TASK OBJECTIVE:
Every line from the one containing "The image size is (360, 270)." through the end of the listing below must be given again exactly, and nothing else; exclude pictures.

DATA SHOWN:
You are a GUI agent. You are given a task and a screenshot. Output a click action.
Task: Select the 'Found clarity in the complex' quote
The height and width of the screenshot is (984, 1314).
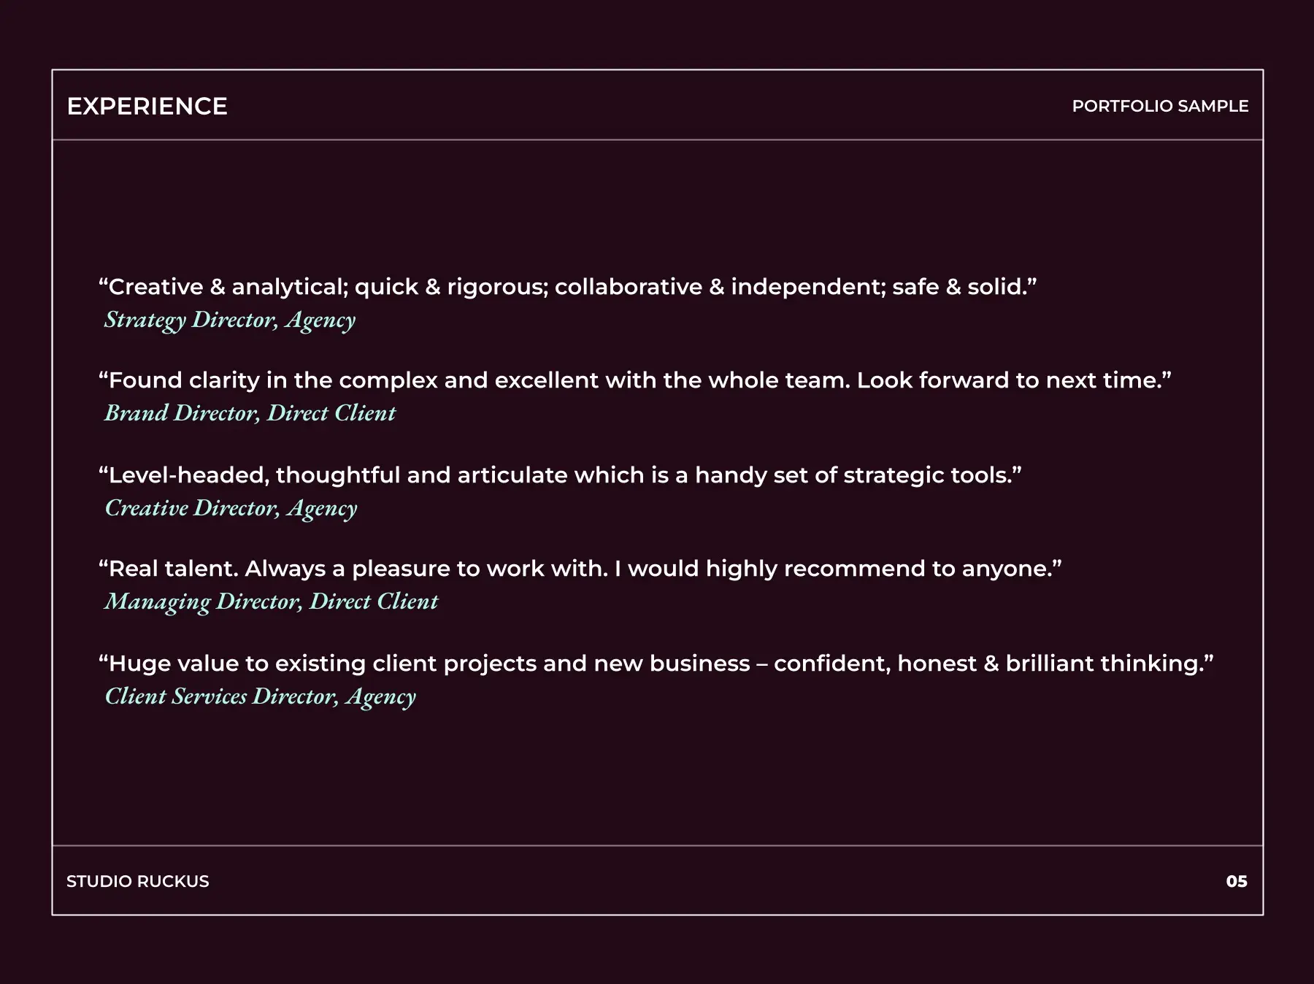tap(634, 380)
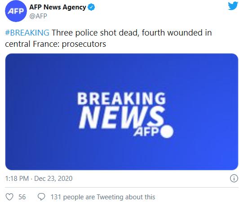The image size is (239, 202).
Task: Open the AFP News Agency display name
Action: 58,7
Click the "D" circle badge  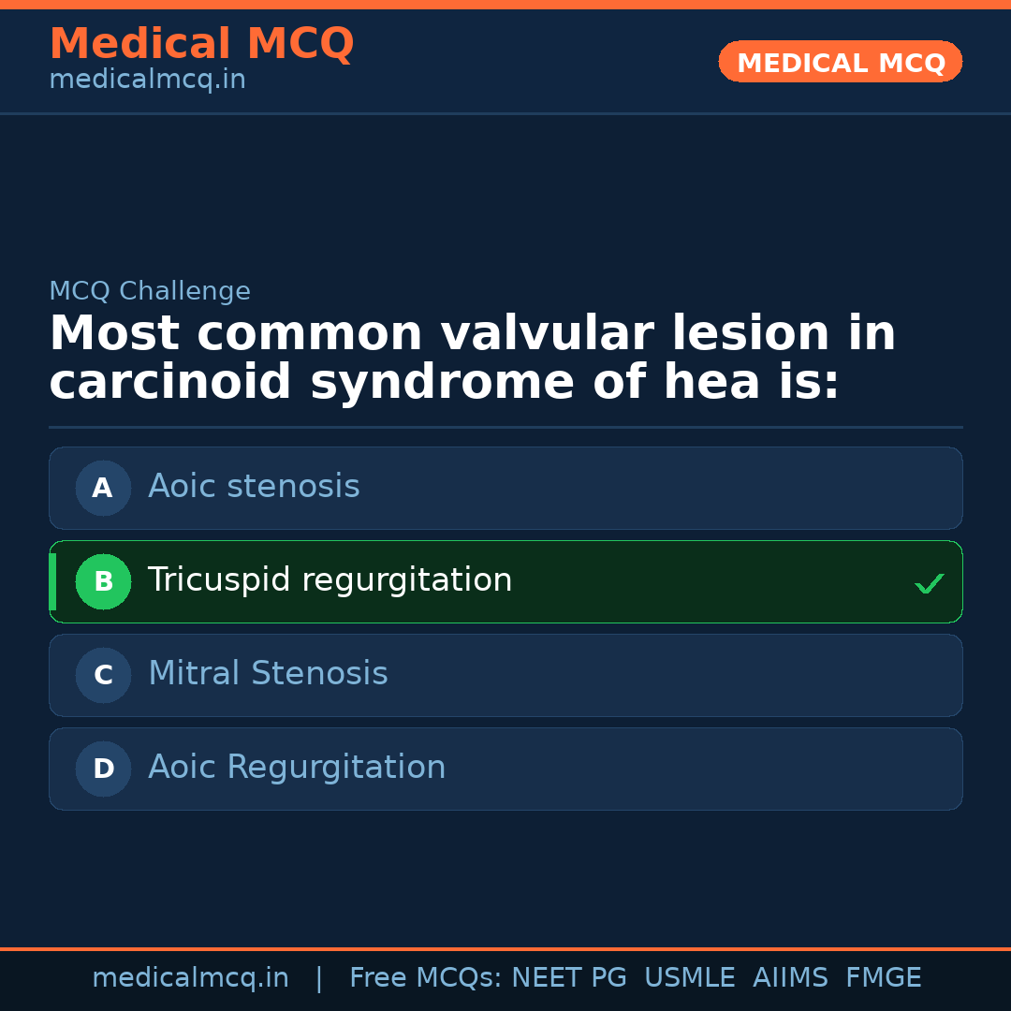(103, 769)
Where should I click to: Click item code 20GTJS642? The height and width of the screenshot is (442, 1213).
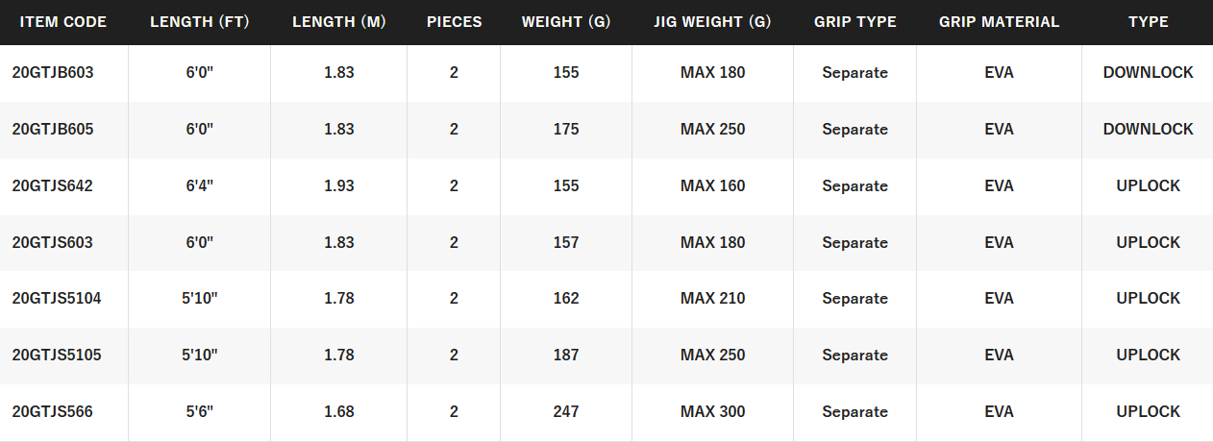[53, 185]
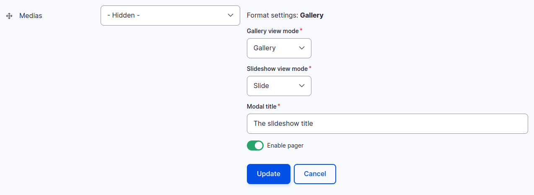The width and height of the screenshot is (534, 195).
Task: Click the Slideshow view mode label
Action: 277,69
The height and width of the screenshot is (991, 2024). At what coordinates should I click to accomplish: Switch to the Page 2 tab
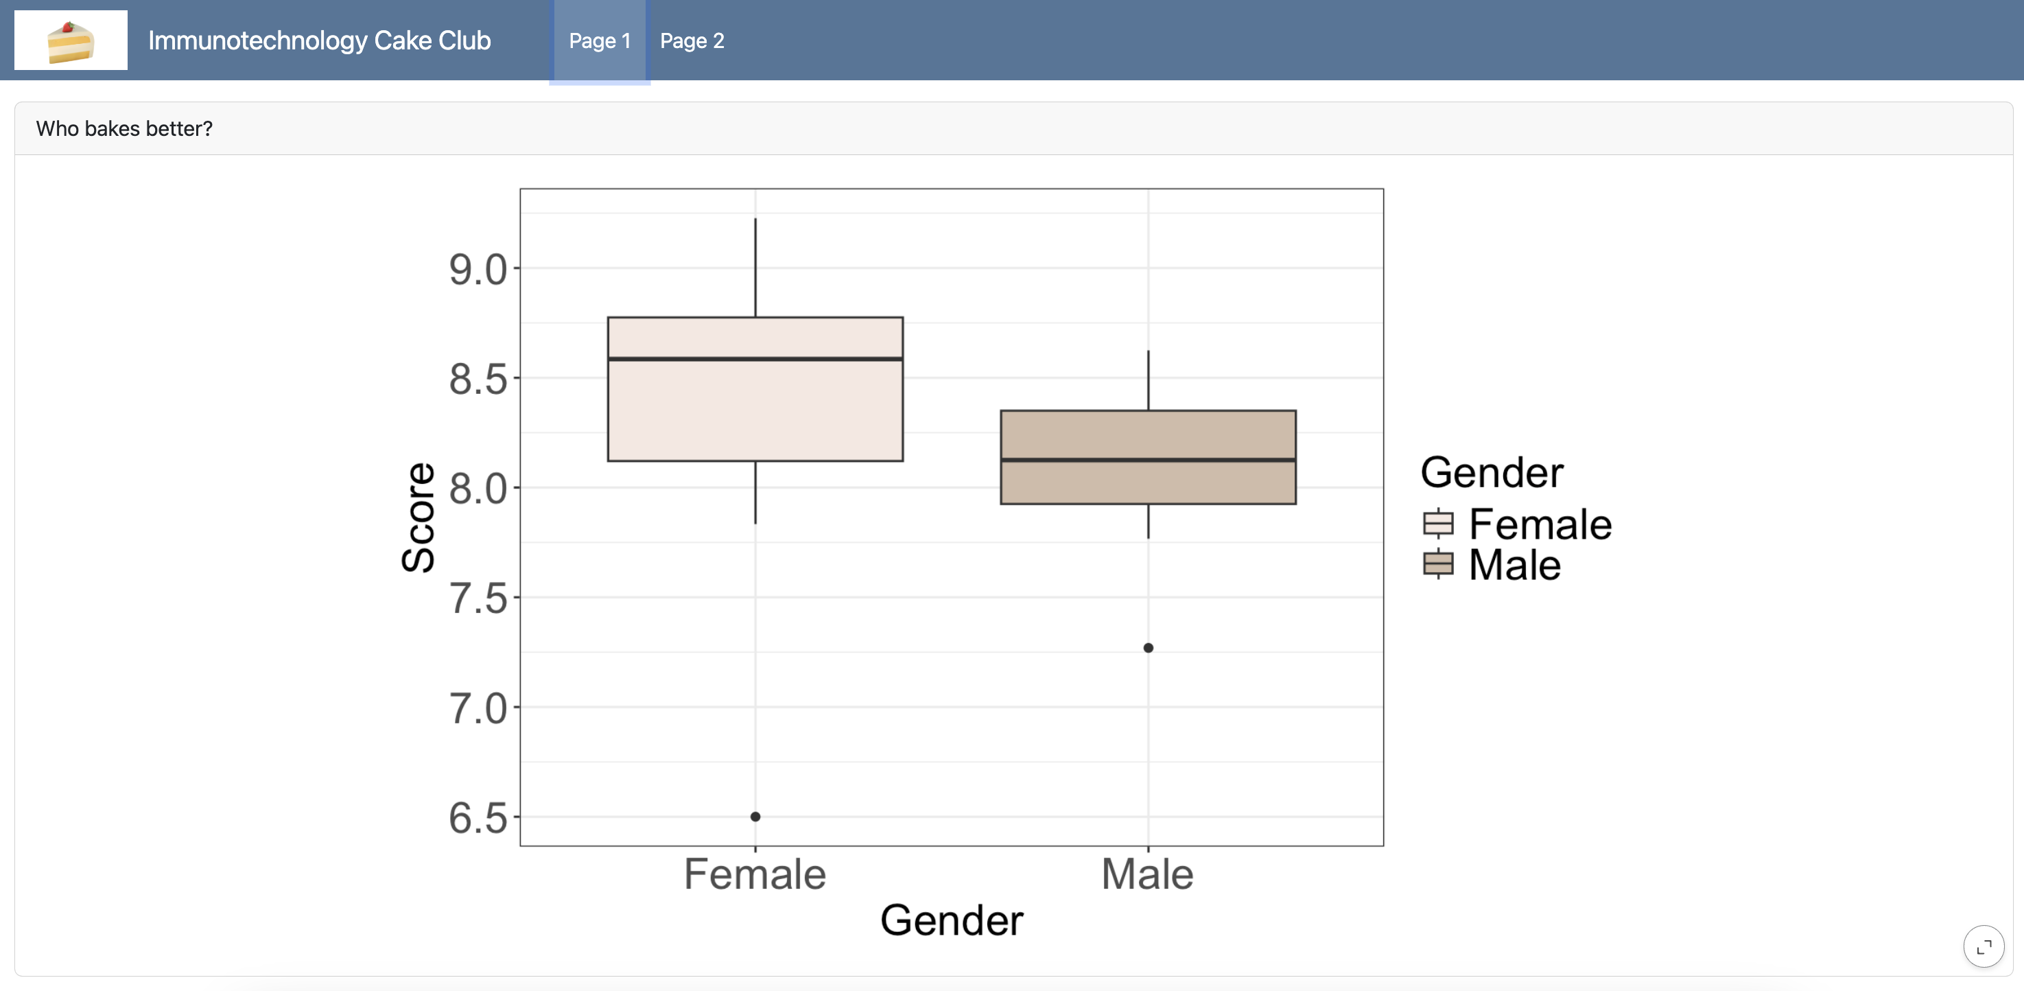click(691, 41)
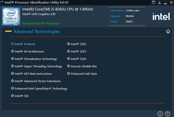The width and height of the screenshot is (174, 117).
Task: Click the CPUID value 806EC
Action: tap(130, 21)
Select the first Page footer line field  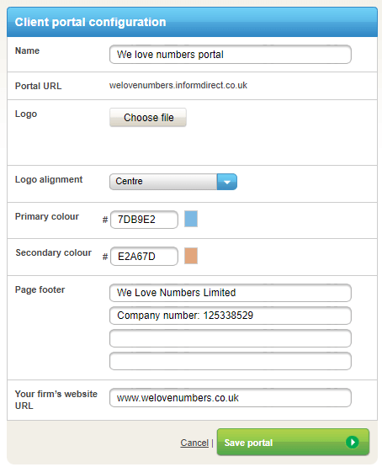[x=231, y=293]
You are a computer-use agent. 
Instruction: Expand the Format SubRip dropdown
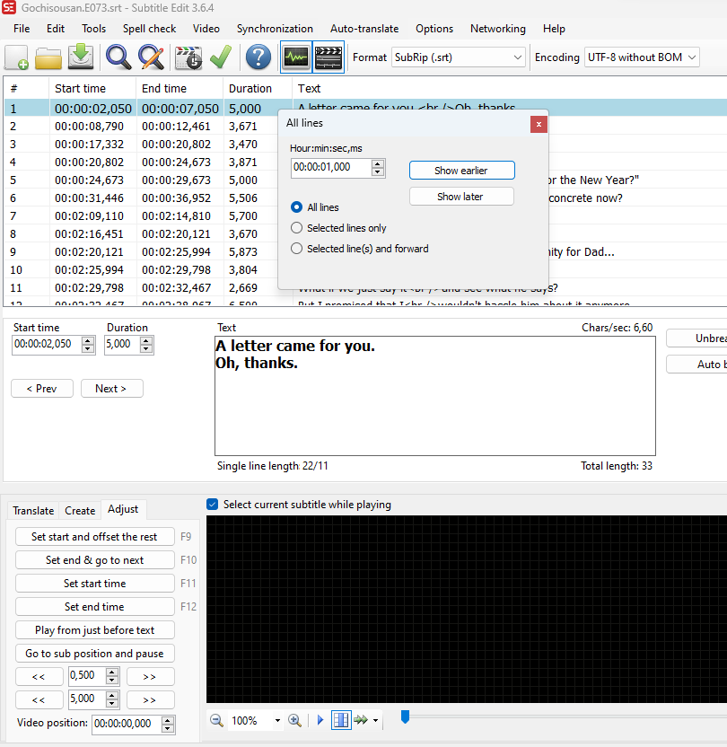pos(459,57)
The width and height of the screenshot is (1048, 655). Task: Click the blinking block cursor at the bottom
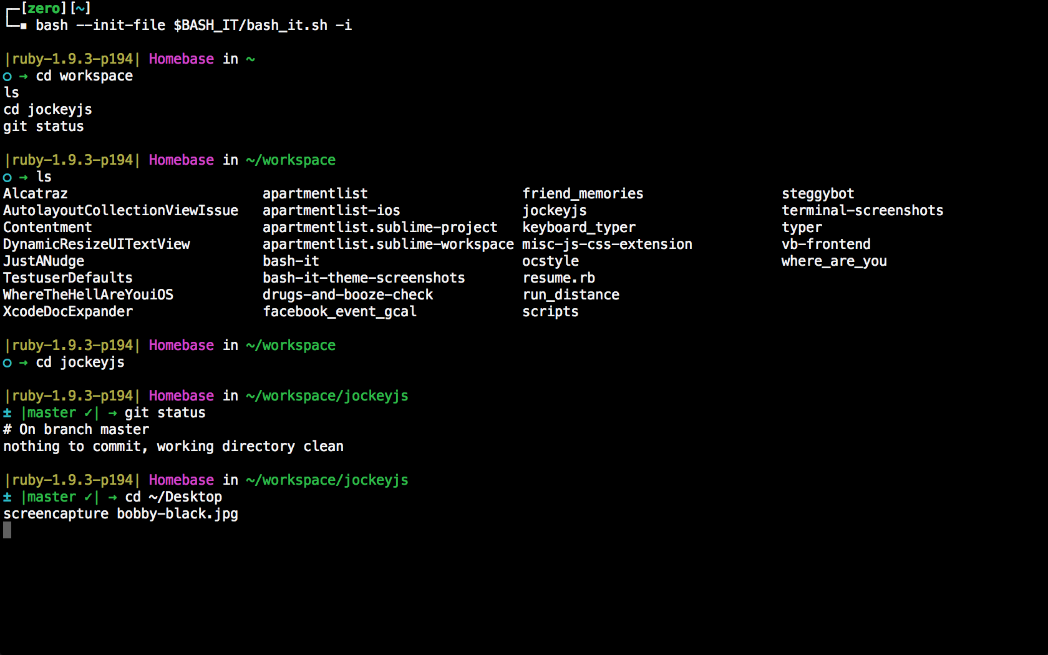click(7, 530)
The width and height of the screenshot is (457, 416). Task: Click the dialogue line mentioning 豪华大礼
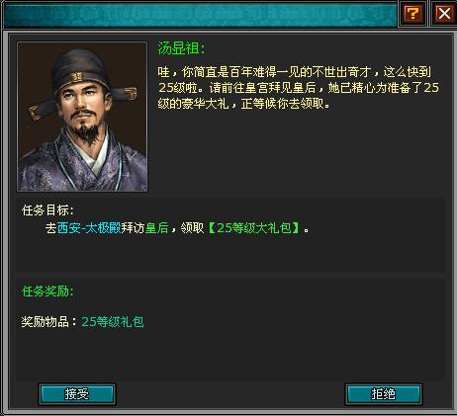244,104
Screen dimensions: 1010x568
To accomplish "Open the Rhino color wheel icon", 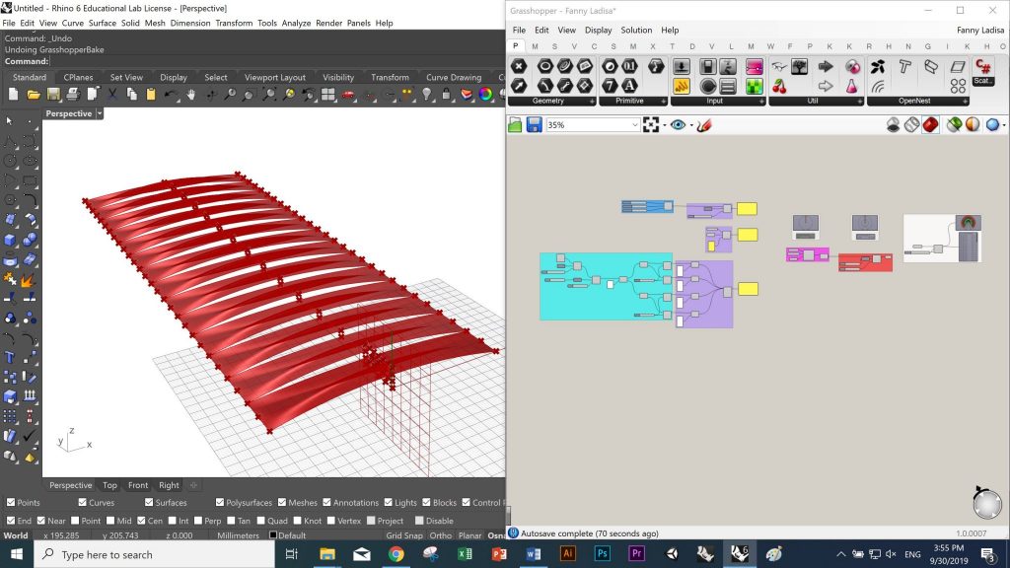I will 485,95.
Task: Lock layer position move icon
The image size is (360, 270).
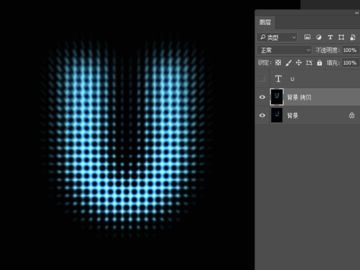Action: [299, 63]
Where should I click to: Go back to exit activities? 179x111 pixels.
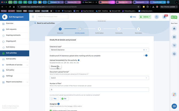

ANSWER AREA:
The image size is (360, 270).
Action: [299, 63]
Where should I click to: Go back to exit activities? 179x111 pixels.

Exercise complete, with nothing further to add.